While the Montagu–Chelmsford Reforms in 1917 initiated the first rounds of political reform in the Indian subcontinent, a "Sedition Committee" called the Rowlatt Committee (chaired by Sydney Rowlatt, an English judge) was instituted in 1918 which evaluated the links between Germany, the Berlin Committee, Pratap's enterprise (termed German agents in Afghanistan) and the militant movement in India, especially in Punjab and Bengal. The committee did not find any evidence of Bolshevik involvement, but concluded that the German link was definite.
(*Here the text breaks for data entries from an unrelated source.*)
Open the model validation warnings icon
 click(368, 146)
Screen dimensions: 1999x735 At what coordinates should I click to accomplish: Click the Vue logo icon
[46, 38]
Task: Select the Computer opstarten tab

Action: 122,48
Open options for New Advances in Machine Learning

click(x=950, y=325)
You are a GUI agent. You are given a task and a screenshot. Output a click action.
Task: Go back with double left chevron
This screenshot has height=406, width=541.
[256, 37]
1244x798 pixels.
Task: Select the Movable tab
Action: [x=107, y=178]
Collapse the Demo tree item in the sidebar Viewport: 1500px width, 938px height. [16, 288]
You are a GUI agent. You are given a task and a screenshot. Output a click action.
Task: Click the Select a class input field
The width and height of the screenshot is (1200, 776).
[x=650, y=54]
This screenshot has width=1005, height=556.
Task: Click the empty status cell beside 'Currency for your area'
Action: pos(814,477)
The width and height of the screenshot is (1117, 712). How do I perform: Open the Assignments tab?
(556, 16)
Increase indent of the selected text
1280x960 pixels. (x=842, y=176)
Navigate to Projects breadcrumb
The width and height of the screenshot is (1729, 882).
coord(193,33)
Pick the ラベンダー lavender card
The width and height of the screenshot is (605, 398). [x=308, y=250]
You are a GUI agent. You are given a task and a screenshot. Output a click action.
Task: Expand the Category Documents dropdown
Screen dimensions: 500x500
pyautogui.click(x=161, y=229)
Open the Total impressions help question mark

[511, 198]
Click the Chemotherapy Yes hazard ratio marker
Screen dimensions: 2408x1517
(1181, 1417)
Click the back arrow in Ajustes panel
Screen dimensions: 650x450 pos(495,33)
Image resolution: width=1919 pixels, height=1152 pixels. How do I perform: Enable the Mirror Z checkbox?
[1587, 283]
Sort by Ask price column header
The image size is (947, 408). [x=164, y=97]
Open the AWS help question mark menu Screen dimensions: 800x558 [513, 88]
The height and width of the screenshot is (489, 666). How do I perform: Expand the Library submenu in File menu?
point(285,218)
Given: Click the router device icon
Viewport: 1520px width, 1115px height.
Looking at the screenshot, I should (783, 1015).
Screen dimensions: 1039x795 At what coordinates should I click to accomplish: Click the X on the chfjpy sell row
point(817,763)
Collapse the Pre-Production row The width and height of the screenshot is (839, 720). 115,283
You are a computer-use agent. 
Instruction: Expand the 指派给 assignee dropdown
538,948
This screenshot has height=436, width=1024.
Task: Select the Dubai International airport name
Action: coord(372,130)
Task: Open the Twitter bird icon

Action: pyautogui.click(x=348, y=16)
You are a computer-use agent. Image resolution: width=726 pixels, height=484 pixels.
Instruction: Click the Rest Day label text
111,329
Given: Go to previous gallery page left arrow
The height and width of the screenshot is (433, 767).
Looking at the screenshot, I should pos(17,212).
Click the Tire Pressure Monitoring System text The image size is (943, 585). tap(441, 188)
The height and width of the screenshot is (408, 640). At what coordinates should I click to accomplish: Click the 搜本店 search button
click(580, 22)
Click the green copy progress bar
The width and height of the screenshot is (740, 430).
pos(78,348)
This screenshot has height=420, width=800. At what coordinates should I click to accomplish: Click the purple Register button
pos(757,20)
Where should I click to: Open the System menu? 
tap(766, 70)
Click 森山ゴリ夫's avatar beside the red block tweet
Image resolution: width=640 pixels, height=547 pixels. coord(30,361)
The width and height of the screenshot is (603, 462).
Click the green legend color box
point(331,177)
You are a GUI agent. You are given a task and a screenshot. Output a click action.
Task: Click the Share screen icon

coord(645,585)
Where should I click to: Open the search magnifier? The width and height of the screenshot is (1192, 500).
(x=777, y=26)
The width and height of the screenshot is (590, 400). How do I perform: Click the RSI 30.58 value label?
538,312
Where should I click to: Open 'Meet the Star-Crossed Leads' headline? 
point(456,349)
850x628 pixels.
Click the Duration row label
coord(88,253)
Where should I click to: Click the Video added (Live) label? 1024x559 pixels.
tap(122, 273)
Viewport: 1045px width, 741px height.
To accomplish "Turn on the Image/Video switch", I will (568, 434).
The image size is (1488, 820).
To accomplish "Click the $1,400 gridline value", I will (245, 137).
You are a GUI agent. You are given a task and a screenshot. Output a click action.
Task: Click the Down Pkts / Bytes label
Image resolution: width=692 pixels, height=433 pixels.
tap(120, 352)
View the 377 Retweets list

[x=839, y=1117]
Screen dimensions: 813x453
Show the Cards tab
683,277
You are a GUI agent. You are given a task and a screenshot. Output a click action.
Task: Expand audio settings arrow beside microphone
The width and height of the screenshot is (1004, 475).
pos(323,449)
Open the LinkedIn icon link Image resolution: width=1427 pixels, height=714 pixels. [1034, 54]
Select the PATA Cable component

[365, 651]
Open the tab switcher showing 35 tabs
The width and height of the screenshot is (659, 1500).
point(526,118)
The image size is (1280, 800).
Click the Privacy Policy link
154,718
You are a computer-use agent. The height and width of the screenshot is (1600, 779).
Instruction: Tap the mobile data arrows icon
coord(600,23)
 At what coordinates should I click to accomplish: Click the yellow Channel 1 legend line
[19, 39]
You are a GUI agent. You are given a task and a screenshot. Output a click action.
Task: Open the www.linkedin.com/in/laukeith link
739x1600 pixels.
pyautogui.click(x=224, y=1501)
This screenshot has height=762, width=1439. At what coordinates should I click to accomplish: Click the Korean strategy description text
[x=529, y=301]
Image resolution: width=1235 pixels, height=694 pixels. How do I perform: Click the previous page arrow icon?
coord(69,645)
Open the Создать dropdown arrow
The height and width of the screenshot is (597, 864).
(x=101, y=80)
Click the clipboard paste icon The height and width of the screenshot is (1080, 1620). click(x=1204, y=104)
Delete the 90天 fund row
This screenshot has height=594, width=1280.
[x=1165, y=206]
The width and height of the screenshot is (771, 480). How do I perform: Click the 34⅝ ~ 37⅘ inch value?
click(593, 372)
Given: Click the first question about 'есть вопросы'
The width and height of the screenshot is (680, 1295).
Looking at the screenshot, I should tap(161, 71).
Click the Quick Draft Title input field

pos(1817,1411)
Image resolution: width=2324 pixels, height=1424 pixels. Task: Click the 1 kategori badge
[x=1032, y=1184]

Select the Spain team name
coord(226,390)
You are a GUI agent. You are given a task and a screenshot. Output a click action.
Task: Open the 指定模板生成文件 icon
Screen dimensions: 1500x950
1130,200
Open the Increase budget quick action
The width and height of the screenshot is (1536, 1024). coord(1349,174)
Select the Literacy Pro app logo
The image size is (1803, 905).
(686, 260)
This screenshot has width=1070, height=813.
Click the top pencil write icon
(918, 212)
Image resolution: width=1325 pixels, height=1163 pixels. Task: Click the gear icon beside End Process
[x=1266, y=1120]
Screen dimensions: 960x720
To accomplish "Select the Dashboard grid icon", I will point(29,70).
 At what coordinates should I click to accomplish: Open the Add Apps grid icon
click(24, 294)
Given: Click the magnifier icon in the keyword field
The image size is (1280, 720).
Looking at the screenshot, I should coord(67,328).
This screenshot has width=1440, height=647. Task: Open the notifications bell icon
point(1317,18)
On the recommendations of the committee, the Rowlatt Act, an extension of the Defence of India Act 1915, was enforced in response to the threat in Punjab and Bengal.

In Afghanistan itself, the mission was the catalyst to a rapid radical and progressive political process and reform movement that is culminated in the assassinations of the Emir Habibullah Khan in 1919 and his succession by Amanullah Khan that subsequently precipitated the Third Anglo-Afghan War.

==Notes==
- Ansari, K.H. (1986). "Pan-Islam and the Making of the Early Indian Muslim Socialist"
- Seidt, Hans-Ulrich (2001). "From Palestine to the Caucasus-Oskar Niedermayer and Germany's Middle Eastern Strategy in 1918"
- Sims-Williams, Ursula (1980). "The Afghan Newspaper Siraj al-Akhbar"
- Hughes, Thomas L (2002). "The German Mission to Afghanistan, 1915–1916"
- Tinker, Hugh (1968). "India in the First World War and after"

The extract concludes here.